- _Set exercise_
Put every line from the first line of the material through the line containing "Action: (835, 248)", both included, into a JSON list of strings with one string per line and no blank lines.

▼

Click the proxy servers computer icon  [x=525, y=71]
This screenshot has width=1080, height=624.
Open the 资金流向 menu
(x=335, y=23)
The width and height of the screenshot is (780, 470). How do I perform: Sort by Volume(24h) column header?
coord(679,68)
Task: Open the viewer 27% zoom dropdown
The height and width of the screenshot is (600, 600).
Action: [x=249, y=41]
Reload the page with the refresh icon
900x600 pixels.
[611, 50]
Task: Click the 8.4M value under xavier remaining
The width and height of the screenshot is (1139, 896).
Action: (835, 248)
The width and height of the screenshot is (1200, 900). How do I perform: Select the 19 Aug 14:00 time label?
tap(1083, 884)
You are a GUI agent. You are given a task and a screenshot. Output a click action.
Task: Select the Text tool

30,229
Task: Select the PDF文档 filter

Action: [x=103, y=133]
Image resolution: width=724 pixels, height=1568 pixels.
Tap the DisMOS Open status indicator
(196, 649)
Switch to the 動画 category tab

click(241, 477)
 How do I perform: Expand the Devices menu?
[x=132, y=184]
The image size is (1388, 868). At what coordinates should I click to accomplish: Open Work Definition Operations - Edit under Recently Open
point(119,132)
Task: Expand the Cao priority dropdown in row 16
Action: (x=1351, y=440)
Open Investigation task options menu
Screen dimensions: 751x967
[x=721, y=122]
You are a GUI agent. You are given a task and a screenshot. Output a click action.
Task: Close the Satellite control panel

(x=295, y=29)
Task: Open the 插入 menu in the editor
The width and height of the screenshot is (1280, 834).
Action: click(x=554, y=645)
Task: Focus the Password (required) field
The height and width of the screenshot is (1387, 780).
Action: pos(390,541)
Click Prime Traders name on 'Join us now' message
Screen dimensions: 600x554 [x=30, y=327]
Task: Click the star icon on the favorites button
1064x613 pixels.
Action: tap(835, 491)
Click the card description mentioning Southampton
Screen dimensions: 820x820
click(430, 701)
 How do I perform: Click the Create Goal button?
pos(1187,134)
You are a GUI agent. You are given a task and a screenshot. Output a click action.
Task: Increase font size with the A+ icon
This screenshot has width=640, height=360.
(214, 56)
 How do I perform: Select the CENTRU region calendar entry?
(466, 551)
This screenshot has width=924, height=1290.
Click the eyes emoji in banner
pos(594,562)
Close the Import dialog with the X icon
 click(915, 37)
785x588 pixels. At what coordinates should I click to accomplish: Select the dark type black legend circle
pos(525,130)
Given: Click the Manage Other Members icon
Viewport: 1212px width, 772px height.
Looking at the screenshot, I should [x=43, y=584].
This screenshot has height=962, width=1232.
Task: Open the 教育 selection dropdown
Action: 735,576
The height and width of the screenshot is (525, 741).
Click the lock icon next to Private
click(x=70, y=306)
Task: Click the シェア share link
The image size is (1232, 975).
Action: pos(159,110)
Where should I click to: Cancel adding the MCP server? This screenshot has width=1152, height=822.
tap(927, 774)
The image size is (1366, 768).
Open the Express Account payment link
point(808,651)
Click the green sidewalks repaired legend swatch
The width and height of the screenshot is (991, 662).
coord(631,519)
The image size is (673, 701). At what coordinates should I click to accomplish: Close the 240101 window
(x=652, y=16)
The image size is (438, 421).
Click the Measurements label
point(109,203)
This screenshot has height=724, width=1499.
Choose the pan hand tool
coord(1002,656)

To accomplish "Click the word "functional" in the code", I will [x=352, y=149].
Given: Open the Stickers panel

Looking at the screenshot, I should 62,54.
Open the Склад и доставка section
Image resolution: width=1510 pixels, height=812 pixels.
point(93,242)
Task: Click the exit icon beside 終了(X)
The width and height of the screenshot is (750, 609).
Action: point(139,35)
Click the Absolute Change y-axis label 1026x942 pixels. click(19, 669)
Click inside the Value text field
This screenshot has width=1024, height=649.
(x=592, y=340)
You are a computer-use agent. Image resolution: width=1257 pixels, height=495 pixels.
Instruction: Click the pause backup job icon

▲

- _Task response_
[
  "Click the proxy servers computer icon  [x=525, y=71]",
  "This screenshot has width=1080, height=624.",
  "Open the 资金流向 menu",
  "(x=335, y=23)",
  "The width and height of the screenshot is (780, 470). How do I perform: Sort by Volume(24h) column header?",
  "coord(679,68)",
  "Task: Open the viewer 27% zoom dropdown",
  "The height and width of the screenshot is (600, 600).",
  "Action: [x=249, y=41]",
  "Reload the page with the refresh icon",
  "900x600 pixels.",
  "[611, 50]",
  "Task: Click the 8.4M value under xavier remaining",
  "The width and height of the screenshot is (1139, 896).",
  "Action: (835, 248)"
]